Any help is really appreciated here as I'm at a loss to how this works so consistently with larger amounts of parameters but just doesn't work with only a fraction.
EDIT
I've got three example of execution plans here. Please note that each of these were executed on a test server and all executed almost instantly as there is very little data on this test equivalent.

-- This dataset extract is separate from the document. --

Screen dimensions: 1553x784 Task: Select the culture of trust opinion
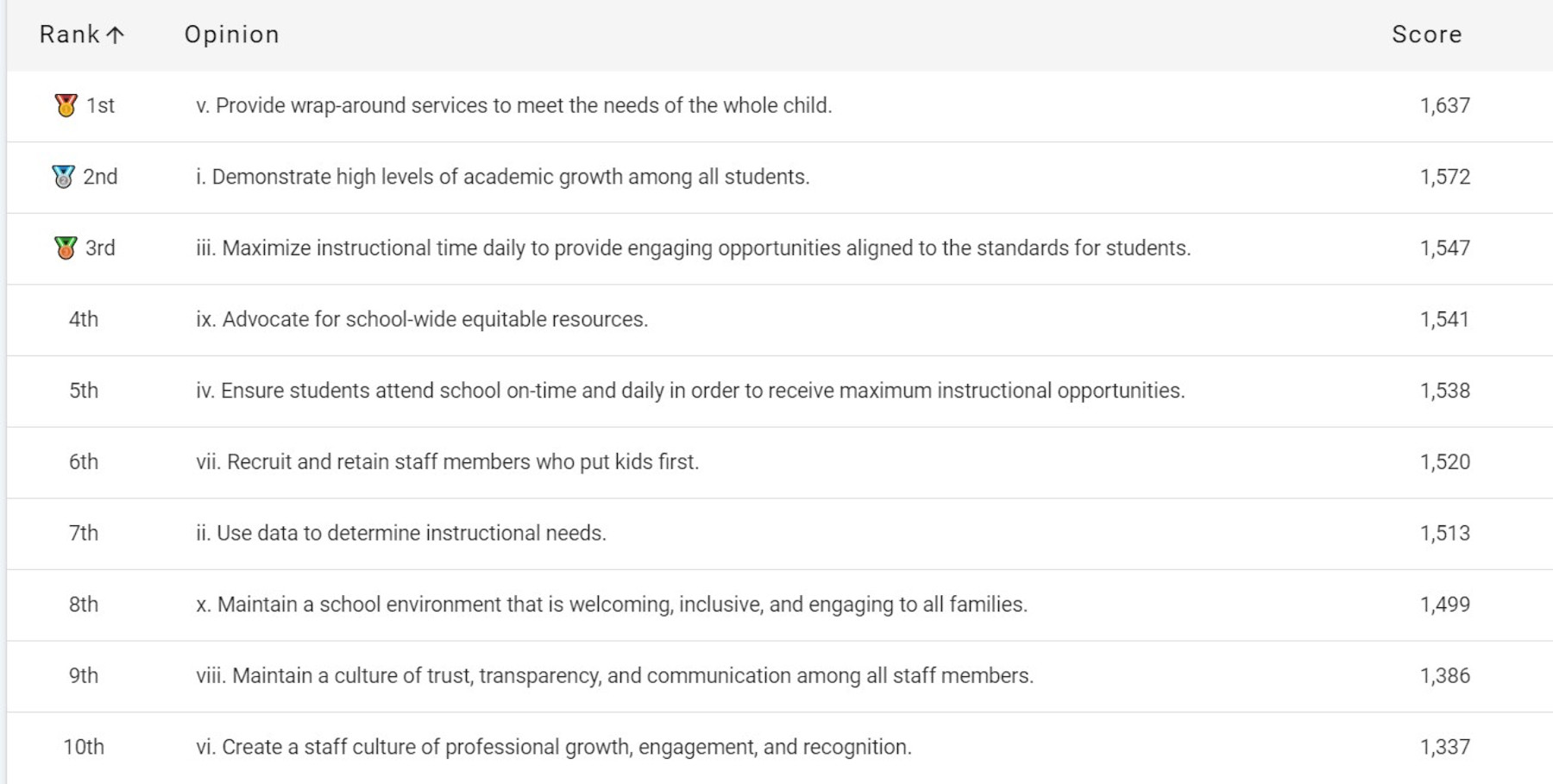tap(615, 676)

This is the execution plan for 500 arguments which executes fine in production, returning in roughly 15-20 seconds:
This is the execution plan for 119 arguments which is timing out in our data job after 10 minutes:
This is the execution plan for 5 arguments which executes fine. This query is not explicitly being executed in the data job but just for comparison:
In all instances SSMS has given the following warning:
/*
Missing Index Details from SQLQuery2.sql
The Query Processor estimates that implementing the following index could improve the query cost by 26.3459%.
*/
/*
USE [CloasIvr]
GO
CREATE NONCLUSTERED INDEX [<Name of Missing Index, sysname,>]
ON [dbo].[TransactionRecord] ([TransactionTypeCd])
INCLUDE ([ContactSeq])
GO
*/
Is this the root cause to this problem?

Without seeing what's going on, it is hard to know exactly what's going on - especially with the ones that are failing. Execution plans for 'good' runs can help a bit but we're just guessing what's going wrong in bad runs.

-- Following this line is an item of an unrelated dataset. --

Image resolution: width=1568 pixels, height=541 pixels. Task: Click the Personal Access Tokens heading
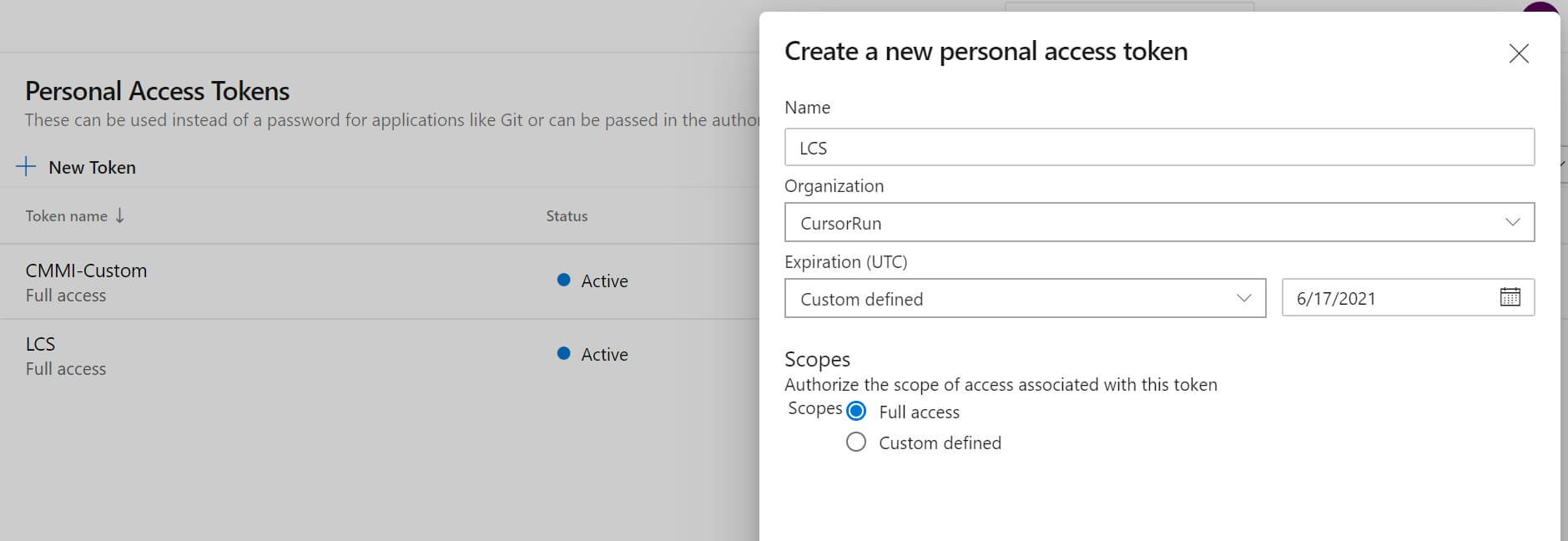pos(158,90)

My initial guess (similar to my comment) is that the estimates of what it expects is very wrong, and it creates a plan that is very bad.
Your TransactionRecord table in particular, with the detail column that is 1000 characters, would could have big issues with an unexpected large number of nested loops.
Indexes
The first thing I would suggest is indexing - particularly to a) only include a subset of the data you need for these, and b) to have them ordered in a useful manner.

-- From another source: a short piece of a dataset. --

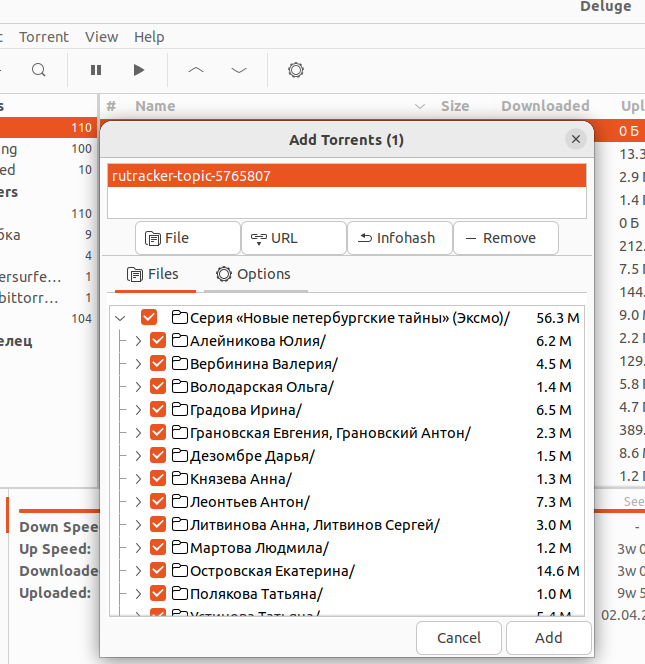The width and height of the screenshot is (645, 664).
Task: Move torrent down in queue
Action: 239,70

I suggest the following two indexes would appear to help
CREATE INDEX IX_ContactRecord_User ON ContactRecord
(UserId, ContactSeq)
INCLUDE (ApplicationCD, Startdt);
CREATE INDEX IX_TransactionRecord_ContactSeq ON TransactionRecord
(ContactSeq, TransactionTypeCd);
These are both 'covering indexes', as well as being sorted in ways that can help.
Alternatively, you could replace the first one with a slightly modified version (sorting first on ContactSeq) but I think the above version would be more useful.
CREATE INDEX IX_ContactRecord_User2 ON ContactRecord
(ContactSeq)
INCLUDE (ApplicationCD, Startdt, UserId);
Also, regarding the index on TransactionRecord - if this is the only query that would be using that index, you could improve it by creating the following index instead
CREATE INDEX IX_TransactionRecord_ContactSeq_Filtered ON TransactionRecord
(ContactSeq, TransactionTypeCd)
WHERE (TransactionTypeCD <> '122');
The above is a filtered index that matches what's specified in the WHERE clause of your statement. The big thing about this is that it has already a) removed the records where the type <> '122', and b) has sorted the records already on ContactSeq so it's then easy to look them up.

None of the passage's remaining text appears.